Labor MP calls for Port Darwin to be nationalised
Labor MP Nick Champion says the ‘important’ Port Darwin should be taken off a Chinese company and nationalised.
Labor MP Nick Champion has called for the Port of Darwin to be taken off a Chinese company and nationalised.
Mr Champion — deputy chairman of the parliamentary foreign affairs and defence committee — told the ABC today the port was too strategically important to still be leased to Chinese company Landridge.
“I think there was not enough consideration of, if you like, the national interest in that particular privatisation of this port,” the South Australian Labor MP told ABC News.
“It’s a very important port because, you know, we have significant defence facilities in the Northern Territory and that’s the part of the world I guess we have to pay a great deal of attention to.
“For those reasons I think that we should look pretty clearly at making sure that that port is in government hands and it’s for those reasons I think it should be nationalised.”
Landridge were awarded a 99-year lease of the Port in 2015 under a $500 million deal.
A recent draft United States congressional bill revealed a total of $US211.5m ($305.9m) had been allocated for new “navy military construction” in Darwin.
Labor senate leader Penny Wong told Sky News today that neither US Secretary of State Mike Pompeo and Secretary of Defence Mark Esper raised the Port’s lease to China in her recent sit-down with them.
“Nick’s entitled to put his views. He’s a backbencher. And this is obviously an issue around which there’s been a range of different views, even in the government,” he told Sky News.

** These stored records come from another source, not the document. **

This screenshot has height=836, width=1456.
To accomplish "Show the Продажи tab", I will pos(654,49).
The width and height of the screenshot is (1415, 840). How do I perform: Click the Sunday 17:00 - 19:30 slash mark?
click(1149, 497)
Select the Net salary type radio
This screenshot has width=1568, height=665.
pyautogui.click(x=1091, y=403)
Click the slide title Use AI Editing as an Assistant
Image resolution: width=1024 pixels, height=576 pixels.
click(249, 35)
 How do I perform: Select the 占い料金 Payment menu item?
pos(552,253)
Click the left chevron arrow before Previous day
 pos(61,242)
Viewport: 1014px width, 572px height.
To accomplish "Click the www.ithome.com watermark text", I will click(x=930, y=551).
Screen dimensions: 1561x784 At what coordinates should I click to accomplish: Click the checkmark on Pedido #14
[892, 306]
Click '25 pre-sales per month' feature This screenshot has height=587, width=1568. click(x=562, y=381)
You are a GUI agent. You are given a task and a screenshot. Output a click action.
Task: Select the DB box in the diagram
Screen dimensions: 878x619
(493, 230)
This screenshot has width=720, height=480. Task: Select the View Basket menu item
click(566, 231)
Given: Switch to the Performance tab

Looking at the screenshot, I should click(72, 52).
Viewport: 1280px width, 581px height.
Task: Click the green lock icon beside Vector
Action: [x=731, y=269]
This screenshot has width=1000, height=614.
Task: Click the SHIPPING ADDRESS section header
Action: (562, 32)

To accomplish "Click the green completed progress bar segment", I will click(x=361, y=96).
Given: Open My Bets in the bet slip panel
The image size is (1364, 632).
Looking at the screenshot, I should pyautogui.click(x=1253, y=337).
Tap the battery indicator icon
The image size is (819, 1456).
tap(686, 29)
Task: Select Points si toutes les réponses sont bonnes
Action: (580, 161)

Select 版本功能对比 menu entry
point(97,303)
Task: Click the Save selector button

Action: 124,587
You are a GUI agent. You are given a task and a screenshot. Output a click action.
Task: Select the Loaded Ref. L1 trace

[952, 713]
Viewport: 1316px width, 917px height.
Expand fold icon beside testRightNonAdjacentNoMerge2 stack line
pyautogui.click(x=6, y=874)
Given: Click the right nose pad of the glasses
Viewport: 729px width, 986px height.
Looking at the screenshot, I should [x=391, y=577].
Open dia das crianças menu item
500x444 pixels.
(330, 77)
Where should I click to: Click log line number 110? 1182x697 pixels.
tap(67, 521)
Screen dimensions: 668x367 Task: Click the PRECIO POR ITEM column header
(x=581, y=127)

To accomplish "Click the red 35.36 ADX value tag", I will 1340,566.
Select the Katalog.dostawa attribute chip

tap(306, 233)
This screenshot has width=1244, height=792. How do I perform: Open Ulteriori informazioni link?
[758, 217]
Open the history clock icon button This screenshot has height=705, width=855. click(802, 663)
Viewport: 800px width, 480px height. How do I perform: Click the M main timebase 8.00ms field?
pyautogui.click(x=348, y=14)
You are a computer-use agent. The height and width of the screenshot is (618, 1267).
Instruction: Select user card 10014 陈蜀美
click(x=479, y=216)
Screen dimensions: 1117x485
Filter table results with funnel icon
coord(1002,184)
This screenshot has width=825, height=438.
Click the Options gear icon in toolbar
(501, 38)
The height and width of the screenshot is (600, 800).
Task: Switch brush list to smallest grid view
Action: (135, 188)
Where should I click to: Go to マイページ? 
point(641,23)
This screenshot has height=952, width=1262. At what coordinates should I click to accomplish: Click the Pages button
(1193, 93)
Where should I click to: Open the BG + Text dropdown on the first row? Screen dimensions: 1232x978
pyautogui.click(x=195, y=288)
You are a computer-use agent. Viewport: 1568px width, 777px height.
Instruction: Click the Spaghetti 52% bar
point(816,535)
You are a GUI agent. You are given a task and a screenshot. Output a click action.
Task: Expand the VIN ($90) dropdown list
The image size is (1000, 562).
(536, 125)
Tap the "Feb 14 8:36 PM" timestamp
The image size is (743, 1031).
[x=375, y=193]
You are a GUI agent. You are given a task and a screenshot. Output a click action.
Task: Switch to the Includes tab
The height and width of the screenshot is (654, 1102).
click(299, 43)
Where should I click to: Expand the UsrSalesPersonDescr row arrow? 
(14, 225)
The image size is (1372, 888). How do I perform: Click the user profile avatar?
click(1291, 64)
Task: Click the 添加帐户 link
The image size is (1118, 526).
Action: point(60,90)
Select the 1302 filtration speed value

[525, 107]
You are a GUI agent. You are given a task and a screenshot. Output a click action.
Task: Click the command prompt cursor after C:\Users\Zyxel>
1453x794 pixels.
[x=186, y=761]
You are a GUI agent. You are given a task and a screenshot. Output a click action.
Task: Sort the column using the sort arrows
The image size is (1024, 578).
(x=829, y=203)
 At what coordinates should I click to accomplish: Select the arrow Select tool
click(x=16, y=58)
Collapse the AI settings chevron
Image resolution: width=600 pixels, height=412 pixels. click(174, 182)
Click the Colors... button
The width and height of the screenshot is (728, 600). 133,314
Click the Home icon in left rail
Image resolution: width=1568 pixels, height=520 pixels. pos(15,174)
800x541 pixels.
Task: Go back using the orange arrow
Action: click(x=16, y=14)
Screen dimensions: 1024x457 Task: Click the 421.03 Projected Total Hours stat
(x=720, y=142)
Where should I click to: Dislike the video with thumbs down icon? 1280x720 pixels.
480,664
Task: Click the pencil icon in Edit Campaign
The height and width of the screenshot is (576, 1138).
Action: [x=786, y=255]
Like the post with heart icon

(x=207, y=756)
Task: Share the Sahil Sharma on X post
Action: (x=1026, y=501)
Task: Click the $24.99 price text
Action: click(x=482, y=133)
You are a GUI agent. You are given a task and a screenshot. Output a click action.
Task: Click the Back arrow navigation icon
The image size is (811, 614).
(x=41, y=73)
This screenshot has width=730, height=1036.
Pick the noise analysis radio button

“This isn’t an issue that’s been raised with me in recent times by US counterparts.
“Investment decisions are matters for governments of the day and foreign investment decisions should always be in the national interest.”
Defence Minister Linda Reynolds said the Darwin Port had gone through the appropriate processes.
“My job as Minister for Defence is not to be moved by speculation in the media,” she told ABC radio.
“All foreign investment proposals take national security into account.”